And, yes. Go paper. Old secrets can be safely be burned, when no longer relevant.
The best solution is simply ZFS with encryption which is live now. Or VERY soon. Easy peasy. Everything is convoluted, difficult, and will end in tears.
The whole point of a system like this is to exclude those who are unauthorized,
To do this, passwords that may be re-used provide a strong enough security problem to make it unworkable.
The best solution is to use some aspect of the people that is unique to them to provide access.
We have seen that retain and fingerprint are far to easy to beat.
It will likely have to be either chemical (DNA?) or electrical ( brain waves or other aspects of the body?) to be secure enough.
One time us password systems help, but are a bear to maintain and support.

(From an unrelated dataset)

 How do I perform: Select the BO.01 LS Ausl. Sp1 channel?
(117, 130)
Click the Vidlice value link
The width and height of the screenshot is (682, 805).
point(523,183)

I'm curious what Full Disk Encryption is going to help on a running system.
Are you people retarded?
Basic metric of success is removal of the highest possible portion of overall system from trust path as possible.
The best approach I know of is for all writers to have their data turned into encrypted blobs by means of transmission to separate security server. Writers then store subsequent blob output on the appropriate file or application servers.
All readers present blobs obtained from these systems to security server. Security server authenticates reader and uses blob metadata to check access policy before decrypting content.
This allows for arbitrary complexity of application servers and data storage without compromising content should these systems be compromised.
Security server must be physically secure and vigorously designed with a minimal defensible surface. It must be made as "dumb" as feasible.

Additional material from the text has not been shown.